■ **DATA EXCERPTS**:

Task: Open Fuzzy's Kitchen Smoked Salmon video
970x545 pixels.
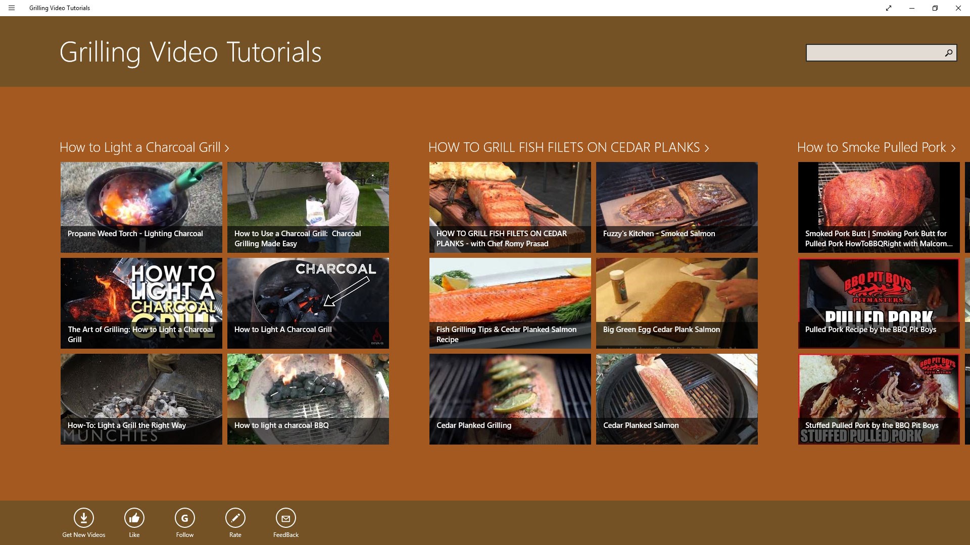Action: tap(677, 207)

---

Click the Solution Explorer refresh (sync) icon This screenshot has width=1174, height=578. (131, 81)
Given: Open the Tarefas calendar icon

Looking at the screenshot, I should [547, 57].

■ **REQUEST**:
Repeat the records from the line with "Task: Open Fuzzy's" up to and including the line with "Action: tap(677, 207)", leaving the pictures out.

■ **FINAL RESULT**:
Task: Open Fuzzy's Kitchen Smoked Salmon video
970x545 pixels.
Action: tap(677, 207)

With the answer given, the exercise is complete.